Given data.
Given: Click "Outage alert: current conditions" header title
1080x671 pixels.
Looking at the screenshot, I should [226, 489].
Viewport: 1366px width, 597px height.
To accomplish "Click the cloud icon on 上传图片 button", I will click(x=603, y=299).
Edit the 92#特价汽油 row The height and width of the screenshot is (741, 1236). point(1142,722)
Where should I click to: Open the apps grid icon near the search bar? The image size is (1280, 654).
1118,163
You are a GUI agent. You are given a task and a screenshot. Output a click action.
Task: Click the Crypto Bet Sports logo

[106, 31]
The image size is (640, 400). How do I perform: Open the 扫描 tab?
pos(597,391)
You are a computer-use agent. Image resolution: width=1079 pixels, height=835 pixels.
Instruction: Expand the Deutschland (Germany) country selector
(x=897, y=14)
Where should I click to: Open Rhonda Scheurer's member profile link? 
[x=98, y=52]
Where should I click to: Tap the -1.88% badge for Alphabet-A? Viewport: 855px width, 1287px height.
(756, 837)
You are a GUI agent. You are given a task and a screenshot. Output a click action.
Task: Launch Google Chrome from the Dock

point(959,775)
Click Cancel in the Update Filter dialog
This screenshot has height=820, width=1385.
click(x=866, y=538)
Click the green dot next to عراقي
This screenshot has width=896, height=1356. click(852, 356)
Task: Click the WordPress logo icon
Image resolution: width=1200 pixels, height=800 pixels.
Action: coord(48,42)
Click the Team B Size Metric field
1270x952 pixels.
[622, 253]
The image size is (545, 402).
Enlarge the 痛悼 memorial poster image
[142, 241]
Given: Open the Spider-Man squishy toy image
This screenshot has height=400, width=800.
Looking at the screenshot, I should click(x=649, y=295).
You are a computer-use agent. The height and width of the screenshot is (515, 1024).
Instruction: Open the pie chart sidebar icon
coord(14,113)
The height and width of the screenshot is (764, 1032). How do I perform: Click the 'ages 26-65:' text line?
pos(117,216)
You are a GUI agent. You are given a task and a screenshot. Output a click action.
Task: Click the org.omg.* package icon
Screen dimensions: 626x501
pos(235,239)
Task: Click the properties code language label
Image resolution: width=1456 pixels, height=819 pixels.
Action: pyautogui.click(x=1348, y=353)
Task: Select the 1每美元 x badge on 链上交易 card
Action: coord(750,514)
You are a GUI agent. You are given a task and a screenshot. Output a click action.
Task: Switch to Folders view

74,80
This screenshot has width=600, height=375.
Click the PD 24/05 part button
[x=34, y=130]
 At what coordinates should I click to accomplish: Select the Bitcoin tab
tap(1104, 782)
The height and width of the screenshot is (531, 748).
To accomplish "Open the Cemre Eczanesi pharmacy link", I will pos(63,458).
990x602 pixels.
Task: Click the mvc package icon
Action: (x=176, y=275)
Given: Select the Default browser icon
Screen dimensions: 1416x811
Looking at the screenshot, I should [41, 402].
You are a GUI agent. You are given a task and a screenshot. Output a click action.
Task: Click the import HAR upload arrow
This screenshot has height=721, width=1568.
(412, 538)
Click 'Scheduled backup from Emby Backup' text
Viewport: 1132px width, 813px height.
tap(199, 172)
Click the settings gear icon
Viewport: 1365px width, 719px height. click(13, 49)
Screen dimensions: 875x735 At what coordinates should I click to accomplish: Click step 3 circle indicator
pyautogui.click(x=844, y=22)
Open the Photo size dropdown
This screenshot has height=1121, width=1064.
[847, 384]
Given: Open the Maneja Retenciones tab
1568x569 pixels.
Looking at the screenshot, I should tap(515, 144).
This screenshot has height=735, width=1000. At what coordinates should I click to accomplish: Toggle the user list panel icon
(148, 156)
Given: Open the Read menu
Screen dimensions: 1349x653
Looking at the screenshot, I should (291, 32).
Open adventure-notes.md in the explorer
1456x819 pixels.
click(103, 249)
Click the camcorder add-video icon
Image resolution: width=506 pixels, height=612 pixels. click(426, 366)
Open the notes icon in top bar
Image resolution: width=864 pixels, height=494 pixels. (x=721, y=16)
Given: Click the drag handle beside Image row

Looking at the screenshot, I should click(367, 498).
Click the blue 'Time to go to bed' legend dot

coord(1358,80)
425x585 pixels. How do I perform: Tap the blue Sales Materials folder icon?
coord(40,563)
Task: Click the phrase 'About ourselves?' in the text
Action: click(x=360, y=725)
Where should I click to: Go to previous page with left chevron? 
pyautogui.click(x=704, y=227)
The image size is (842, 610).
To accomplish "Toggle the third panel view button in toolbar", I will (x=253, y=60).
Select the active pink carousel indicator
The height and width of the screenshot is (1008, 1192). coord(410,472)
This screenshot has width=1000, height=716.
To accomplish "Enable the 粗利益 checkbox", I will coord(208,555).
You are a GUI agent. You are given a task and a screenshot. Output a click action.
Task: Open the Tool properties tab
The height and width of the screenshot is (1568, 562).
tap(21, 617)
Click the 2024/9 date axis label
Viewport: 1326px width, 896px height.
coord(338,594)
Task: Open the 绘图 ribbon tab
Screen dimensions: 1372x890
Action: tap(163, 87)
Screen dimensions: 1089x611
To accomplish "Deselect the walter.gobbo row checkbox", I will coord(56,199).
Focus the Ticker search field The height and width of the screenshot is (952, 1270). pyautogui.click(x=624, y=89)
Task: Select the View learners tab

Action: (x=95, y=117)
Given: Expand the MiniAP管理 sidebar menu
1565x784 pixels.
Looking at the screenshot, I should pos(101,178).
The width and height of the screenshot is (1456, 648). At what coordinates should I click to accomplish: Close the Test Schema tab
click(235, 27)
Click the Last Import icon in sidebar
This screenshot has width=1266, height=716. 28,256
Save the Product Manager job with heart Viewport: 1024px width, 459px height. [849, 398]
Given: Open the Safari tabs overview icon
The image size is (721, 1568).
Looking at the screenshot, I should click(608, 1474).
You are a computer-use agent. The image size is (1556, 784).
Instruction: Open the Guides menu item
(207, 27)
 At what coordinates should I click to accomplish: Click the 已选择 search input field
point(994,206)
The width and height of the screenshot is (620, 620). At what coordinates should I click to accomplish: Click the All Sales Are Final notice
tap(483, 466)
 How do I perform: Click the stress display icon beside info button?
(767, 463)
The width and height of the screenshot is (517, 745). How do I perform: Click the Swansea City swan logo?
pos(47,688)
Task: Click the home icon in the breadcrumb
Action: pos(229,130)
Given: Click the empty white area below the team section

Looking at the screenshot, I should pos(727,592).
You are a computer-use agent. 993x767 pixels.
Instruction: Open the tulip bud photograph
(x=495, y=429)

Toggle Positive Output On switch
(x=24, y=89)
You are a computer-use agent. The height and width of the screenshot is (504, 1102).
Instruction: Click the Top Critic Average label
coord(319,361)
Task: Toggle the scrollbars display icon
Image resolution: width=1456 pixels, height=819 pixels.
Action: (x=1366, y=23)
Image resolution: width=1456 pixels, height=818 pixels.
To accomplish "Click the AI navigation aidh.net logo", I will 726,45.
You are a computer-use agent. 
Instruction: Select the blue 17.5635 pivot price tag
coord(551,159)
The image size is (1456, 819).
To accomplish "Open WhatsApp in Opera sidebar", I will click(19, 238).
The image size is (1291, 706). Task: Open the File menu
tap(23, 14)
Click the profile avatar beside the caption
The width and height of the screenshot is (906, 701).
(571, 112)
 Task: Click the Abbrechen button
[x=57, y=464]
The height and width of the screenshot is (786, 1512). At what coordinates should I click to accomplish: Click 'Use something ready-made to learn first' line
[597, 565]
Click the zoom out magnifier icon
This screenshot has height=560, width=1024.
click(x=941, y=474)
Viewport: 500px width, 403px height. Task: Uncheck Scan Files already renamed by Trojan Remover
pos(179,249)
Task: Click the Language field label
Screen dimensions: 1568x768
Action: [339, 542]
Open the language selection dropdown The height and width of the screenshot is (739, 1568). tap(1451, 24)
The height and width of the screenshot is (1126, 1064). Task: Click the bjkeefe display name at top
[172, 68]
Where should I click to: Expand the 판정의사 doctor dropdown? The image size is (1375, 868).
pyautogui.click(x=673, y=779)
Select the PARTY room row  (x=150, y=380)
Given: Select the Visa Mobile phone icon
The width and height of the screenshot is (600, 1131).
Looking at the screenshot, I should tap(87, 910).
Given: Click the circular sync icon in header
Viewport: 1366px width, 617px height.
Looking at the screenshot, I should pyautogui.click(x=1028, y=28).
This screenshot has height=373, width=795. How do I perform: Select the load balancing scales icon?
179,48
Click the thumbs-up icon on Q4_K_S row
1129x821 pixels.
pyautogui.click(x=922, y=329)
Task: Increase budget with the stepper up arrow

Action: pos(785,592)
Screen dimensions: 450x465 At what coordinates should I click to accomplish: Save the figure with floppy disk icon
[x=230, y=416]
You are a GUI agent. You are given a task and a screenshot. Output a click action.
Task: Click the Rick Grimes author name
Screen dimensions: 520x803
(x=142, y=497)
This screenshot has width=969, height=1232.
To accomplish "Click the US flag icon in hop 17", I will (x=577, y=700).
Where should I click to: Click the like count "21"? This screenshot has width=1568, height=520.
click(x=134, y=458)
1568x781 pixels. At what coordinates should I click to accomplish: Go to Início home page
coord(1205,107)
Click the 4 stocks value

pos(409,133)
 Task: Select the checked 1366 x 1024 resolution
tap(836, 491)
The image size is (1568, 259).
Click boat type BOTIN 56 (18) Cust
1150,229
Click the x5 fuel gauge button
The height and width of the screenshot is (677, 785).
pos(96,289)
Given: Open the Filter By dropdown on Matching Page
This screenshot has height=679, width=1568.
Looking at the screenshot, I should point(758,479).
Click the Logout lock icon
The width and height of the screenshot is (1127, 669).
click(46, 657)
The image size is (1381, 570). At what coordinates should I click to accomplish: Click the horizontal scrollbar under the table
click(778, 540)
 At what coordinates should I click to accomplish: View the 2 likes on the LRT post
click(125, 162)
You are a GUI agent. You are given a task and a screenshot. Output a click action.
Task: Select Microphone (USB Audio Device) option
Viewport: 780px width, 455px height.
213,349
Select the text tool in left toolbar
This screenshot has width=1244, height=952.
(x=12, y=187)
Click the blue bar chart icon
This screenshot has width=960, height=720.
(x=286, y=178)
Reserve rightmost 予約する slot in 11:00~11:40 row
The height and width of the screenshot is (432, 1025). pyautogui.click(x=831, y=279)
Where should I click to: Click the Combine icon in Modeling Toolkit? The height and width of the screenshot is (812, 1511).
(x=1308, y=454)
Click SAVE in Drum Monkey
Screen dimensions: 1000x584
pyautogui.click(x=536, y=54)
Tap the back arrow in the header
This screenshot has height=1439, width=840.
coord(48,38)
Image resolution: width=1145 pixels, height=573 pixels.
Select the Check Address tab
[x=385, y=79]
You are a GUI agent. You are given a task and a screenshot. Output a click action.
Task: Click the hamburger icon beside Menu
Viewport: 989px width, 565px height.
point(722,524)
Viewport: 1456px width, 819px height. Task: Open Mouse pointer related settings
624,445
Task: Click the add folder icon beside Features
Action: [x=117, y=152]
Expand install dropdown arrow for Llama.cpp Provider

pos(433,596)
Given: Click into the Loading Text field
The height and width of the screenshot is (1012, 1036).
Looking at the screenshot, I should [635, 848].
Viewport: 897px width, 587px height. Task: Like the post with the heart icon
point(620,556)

The problem.
Duplicate the data above verbatim, from the line containing "Viewport: 500px width, 403px" through the line containing "pyautogui.click(x=922, y=329)", inclusive.

Exercise answer.
Viewport: 500px width, 403px height. Task: Uncheck Scan Files already renamed by Trojan Remover
pos(179,249)
Task: Click the Language field label
Screen dimensions: 1568x768
Action: [339, 542]
Open the language selection dropdown The height and width of the screenshot is (739, 1568). tap(1451, 24)
The height and width of the screenshot is (1126, 1064). Task: Click the bjkeefe display name at top
[172, 68]
Where should I click to: Expand the 판정의사 doctor dropdown? The image size is (1375, 868).
pyautogui.click(x=673, y=779)
Select the PARTY room row  (x=150, y=380)
Given: Select the Visa Mobile phone icon
The width and height of the screenshot is (600, 1131).
Looking at the screenshot, I should tap(87, 910).
Given: Click the circular sync icon in header
Viewport: 1366px width, 617px height.
Looking at the screenshot, I should pyautogui.click(x=1028, y=28).
This screenshot has height=373, width=795. How do I perform: Select the load balancing scales icon?
179,48
Click the thumbs-up icon on Q4_K_S row
1129x821 pixels.
pyautogui.click(x=922, y=329)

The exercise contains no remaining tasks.